Em marcha! E esse também é todo um caminho. Nós não podemos falar de paz se não estivermos em paz em nós mesmos. E se vocês perceberem, quase todos os lugares em que falamos de paz, muitas vezes, são lugares que estão em conflito.
Yerushalaim quer dizer a cidade da paz. E vocês sabem o que se passa em Jerusalém. Há, ao mesmo tempo, o conflito, mas há também alguns artesãos: os homens e mulheres de boa vontade. A paz que está em marcha.
E chegamos assim à última beatitude que pode parecer estranha: “Bem-aventurados os que são perseguidos em nome da justiça”. Em marcha, aqueles que têm provações a serem atravessadas! E por que aqueles que vivem perseguições em nome da justiça são declarados bem aventurados? Porque eles podem fazer a experiência de Jesus quando ele fala a respeito do amor aos inimigos. Amar seus inimigos não é um amor natural. O natural é amar seus amigos. E, às vezes, também é difícil, mas devemos começar por aí. E se conseguirmos amar nossos amigos, o coração se abrirá. E, muitas vezes, seremos capazes de amar aquele que não nos ama, ou aquele que nós não amamos.

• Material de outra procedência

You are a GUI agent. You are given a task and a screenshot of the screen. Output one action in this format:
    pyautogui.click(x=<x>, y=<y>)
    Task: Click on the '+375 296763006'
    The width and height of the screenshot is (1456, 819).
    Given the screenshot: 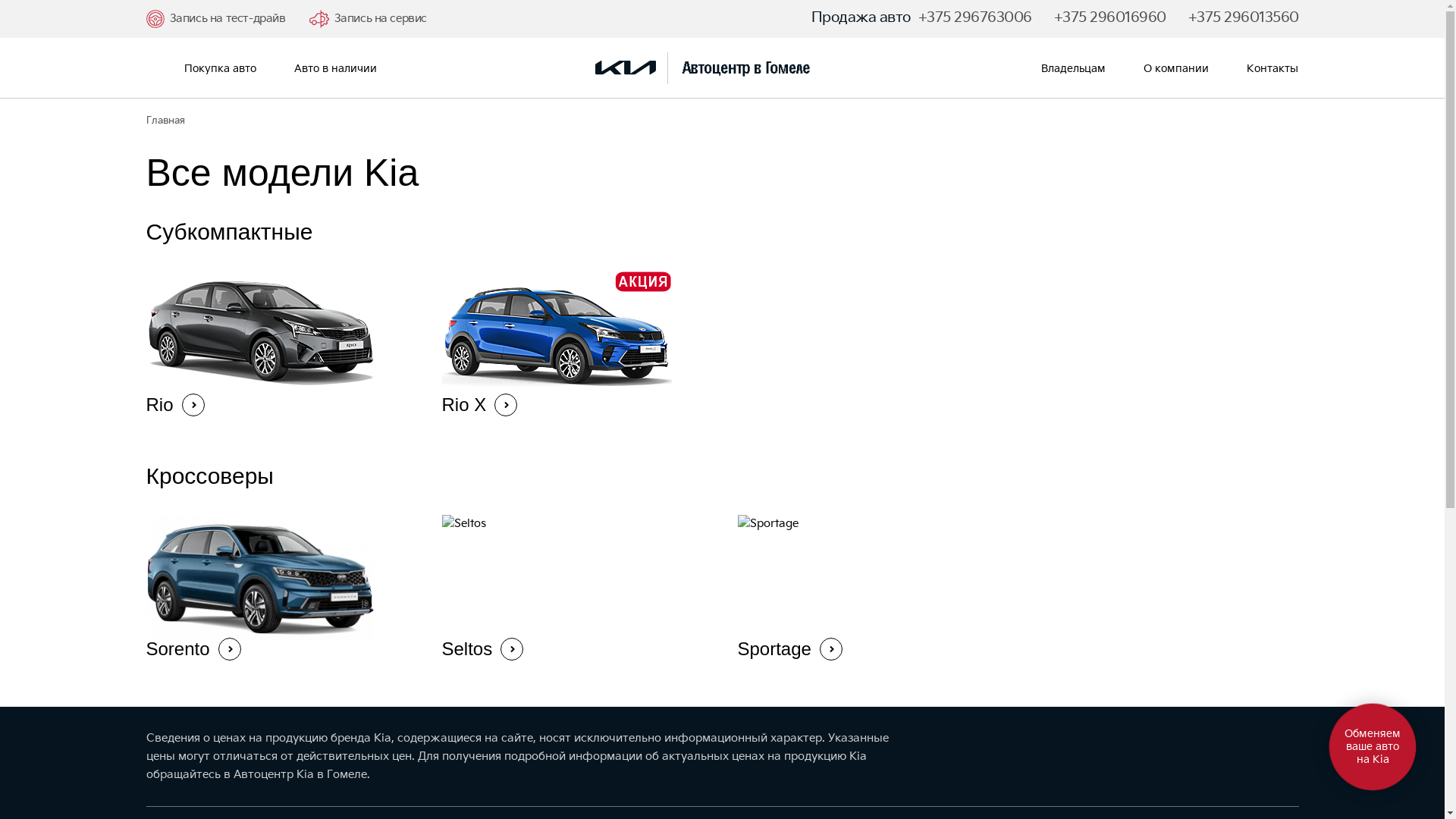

E esse amor não é um amor físico, não é um amor humano. É um amor divino em nós. Há psicanalistas entre nós que sabem que amamos para sermos amados. Isto é natural. Mas, algumas vezes, podemos amar aqueles que não nos amam. E este é o sinal da presença de Deus em nós.

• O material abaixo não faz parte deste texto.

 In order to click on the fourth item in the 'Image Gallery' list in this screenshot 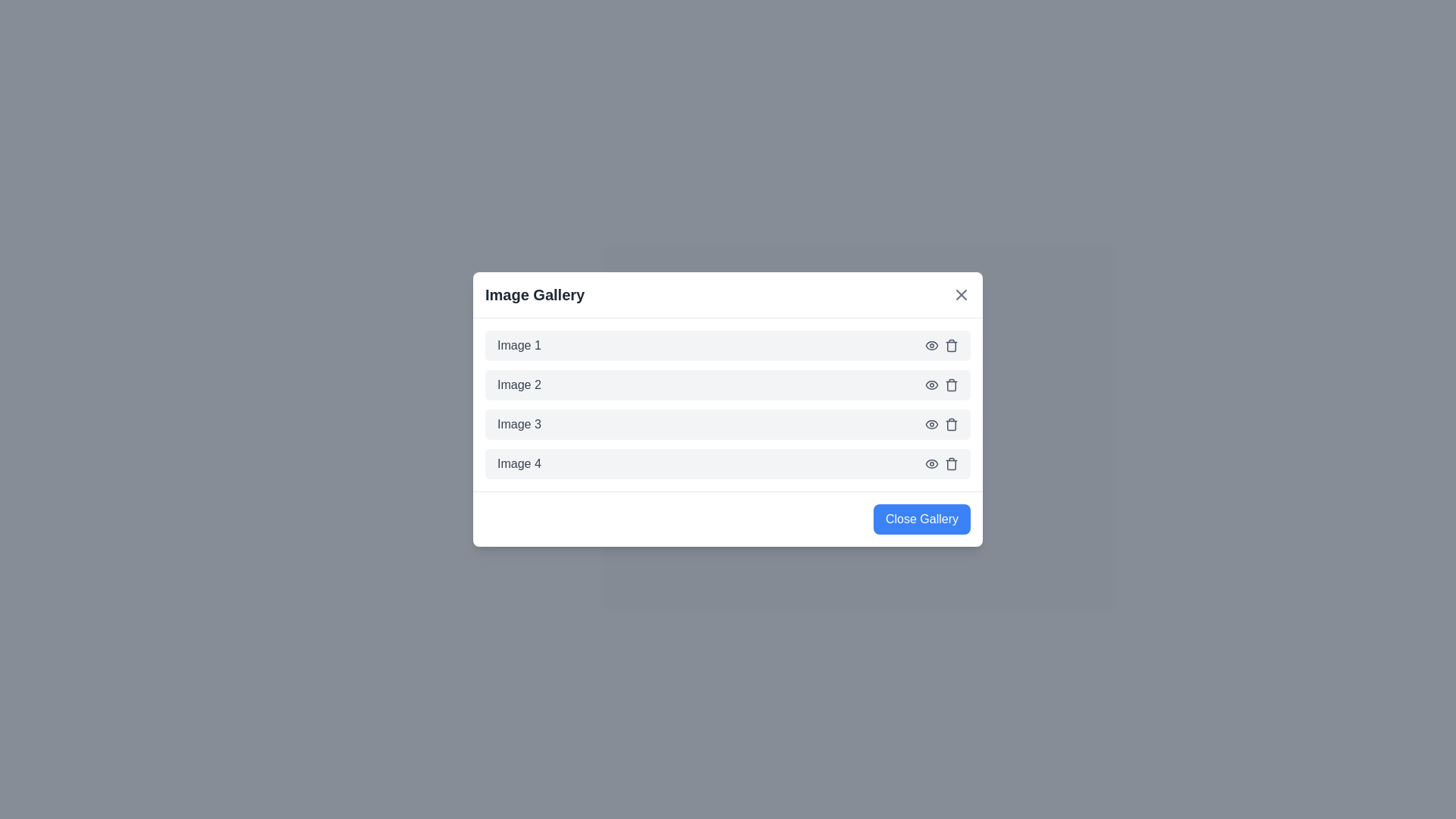, I will do `click(728, 463)`.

Quando perguntei ao Padre Serafim: Quando eu posso ter certeza de que o Espírito Santo está em mim? Ele me disse: É quando você ama os seus inimigos, porque existem maus espíritos que podem fazer milagres, curar os doentes, mas nenhum mau espírito pode amar os seus inimigos. Apenas o Espírito Santo. Apenas o coração de Deus.
E quando eu perguntei: Onde está a verdadeira Igreja? Porque os católicos romanos dizem que esta é a verdadeira Igreja. Os pentecostais dizem que a deles é a verdadeira igreja. Os evangélicos dizem que a deles é a verdadeira igreja. Os ortodoxos também. Cada um tem a tendência de dizer “A verdade está comigo”. E ele me disse: A verdadeira igreja é lá onde amamos os nossos inimigos. Lá onde somos capazes de amar o outro na sua diferença.
E é necessário amar o inimigo no interior de nós mesmos. Tudo aquilo que não é aceito, não é salvo. Há lugares e há coisas em nós que não amamos. Existem sombras a serem aceitas. Enquanto as recusarmos, elas se fortificarão. Apenas aceitando-as, elas poderão se transformar.
Então: Bem-aventurados, aqueles que amam os seus inimigos! Aqueles que não têm medo de não serem amados. Aqueles que não têm medo de serem caluniados ou perseguidos, pois eles descobriram em si a grande liberdade: a liberdade do amor que ama de uma maneira incondicional. E esta é a presença do Cristo no interior de nós.
Mas este é um caminho. E, talvez, ainda não tenhamos chegado. Ainda não conhecemos esta liberdade e esta felicidade. Mas estamos em marcha em direção a isso. E nós podemos pedir ao Espírito que soprou sobre esta montanha que nos inspire no nosso caminho para que possamos aprender a amar. Para que possamos aprender a fazer o luto do nosso passado para melhor vivermos o presente. Não ter medo das nossas emoções(?) a atravessar. Atravessar os nossos medos.
Desenvolver em nós essa pureza e essas entranhas de compaixão. Que nós todos nos tornemos artesãos da paz e que o mundo no qual vivemos torne-se um pouco mais sereno, que tenha um pouco mais a manifestação do bem-aventurado que mora dentro de cada ser. E nós podemos orar alguns instantes e que Jesus escute a nossa oração.